(Dokumen Sumber)

+--

Dan Mereka Bersaudara karena Alloh
Di
keping mata uang perjuangan Islam, Muhajirin dan Anshor mencetak peran agung di
masing-masing sisinya. Masing-masing sisi mata uang itu ditempa dengan palu godam
kesulitan, kenestapaan, rasa sakit, dan airmata, lalu dikilapkan dengan
kerelaan, dan cinta.
Terperangah
kota Qodisiyah menyaksikan pasukan Muhajirin dan Anshor menyeberangi sungai yang
membatasi mereka dengan kamp pasukan Persia. Bangsa Arab yang ‘tak mengenal air’
ini menjadi begitu berani, saling bergandeng tangan, berangkulan membelah Eufrat
yang deras.
Cerita
belum usai, ada yang lebih membuat terperangah. Rombongan besar itu tiba-tiba
berhenti di tengan arus yang ganas dan semuanya membungkuk meraba-raba ke dalam
riak. “Qo’bku! Qo’bku!; Kantong airku!
Kantong airku jatuh!”, seru salah satu anggota pasukan kaum muslimin yang kantong
airnya jatuh. Hal itu membuat puluhan ribu tangan seketika mengaduk-aduk Eufrat
untuk mencarinya.
Panglima
Persia dan pasukannya yang sedang dag dig dug menanti di seberang dengan pedang
terhunus tercekat tenggorokannya. Hanya karena sebuah kantong air semua pasukan
mengaduk-aduk sungai raksasa? “Lalu bagaimana kalau salah satu dari mereka terbunuh
oleh kita?,” serunya.

+--

(Data yang Tersedia)
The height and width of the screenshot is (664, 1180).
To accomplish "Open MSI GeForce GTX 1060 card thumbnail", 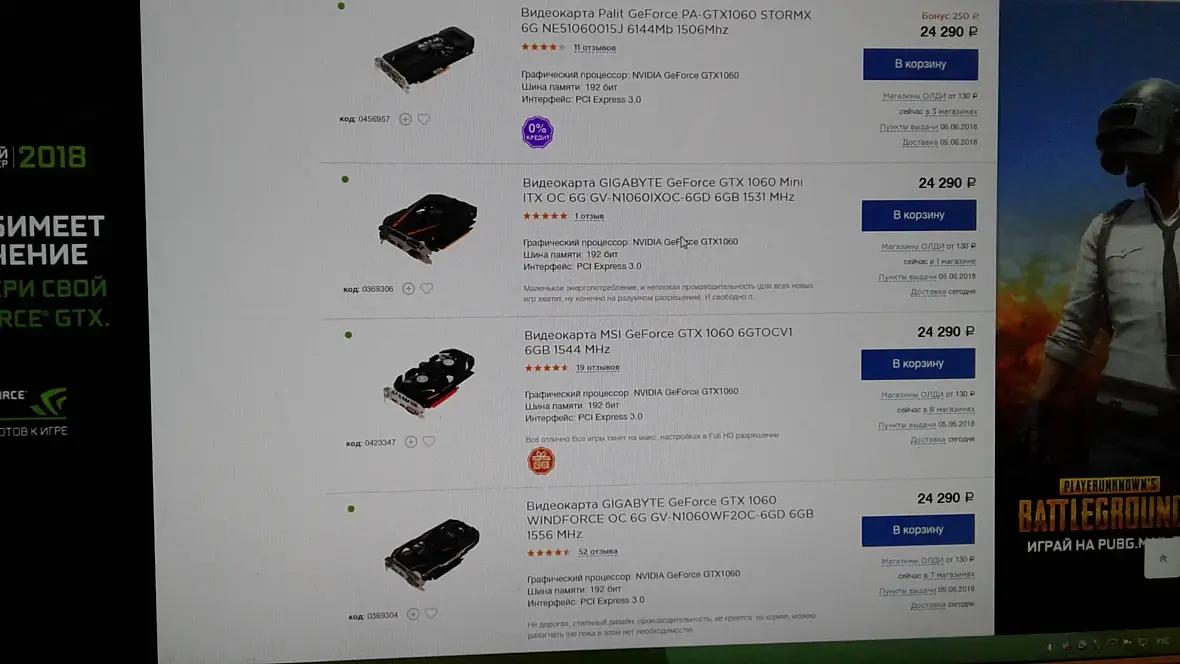I will [430, 382].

+--

(Daftar Tugas)
• a. Menurut teks tentang Muhajirin dan Anshor di Qodisiyah, sungai apa yang mereka seberangi menuju kamp pasukan Persia?
• b. Lanjutkan teks tentang Muhajirin dan Anshor di Qodisiyah, dimulai tepat sesudah kalimat terakhirnya.

(Jawaban per Tugas)
• a. Sungai Eufrat.

• b.
Ya,
mereka tak pernah akan mengerti tentang ukhuwwah sebelum merasainya. Jika
pedang menebas salah satu dari pasukan muslimin, yang kena pedang tak akan
berteriak karena ia hanya merasakan cubitan yang mengantarnya menuju keridhoan Robbnya.
Yang justru akan berteriak adalah saudara seiman yang ada di sampingnya! “Aaaah!”,
melengking teriakannya, “...Saudaraku, engkau mendahuluiku ke surga! Engkau mendahuluiku
ke surga!”
Masya
Alloh!
Persaudaraan
ini begitu indah, namun tentu tak lepas dari ujian. Salah satu kronik menegangkan
antara Muhajirin dan Anshor adalah ketika tiba masa pengangkatan kholifah setelah
Rosululloh. Orang-orang Anshor berkumpul di Saqifah Bani Sa’idah menyepakati pengangkatan
Sa’ad ibn ‘Ubadah, pemimpin Anshor yang sedang terbaring demam menggigil di pojok
balai.
Abu
Bakar, ‘Umar, dan Abu ‘Ubaidah kemudian datang ke Saqifah. Dengan fasih Abu Bakar
menenangkan Anshor yang sedang dibakar ghiroh.
“Kami (Muhajirin) adalah para Amir, dan
kalian (Anshor) adalah para Wazir... maka
bai’atlah ‘Umar atau orang kepercayaan ummat ini Abu ‘Ubaidah!”
‘Umar
mengepalkan tangan dan gemeretak giginya karena malu sedang Abu ‘Ubaidah menunduk
berkeringat dingin tak mampu mengangkat kepalanya. “Justru engkau yang akan kami
bai’at...”, kata ‘Umar kemudian sambil menggenggam tangan sahabatnya itu.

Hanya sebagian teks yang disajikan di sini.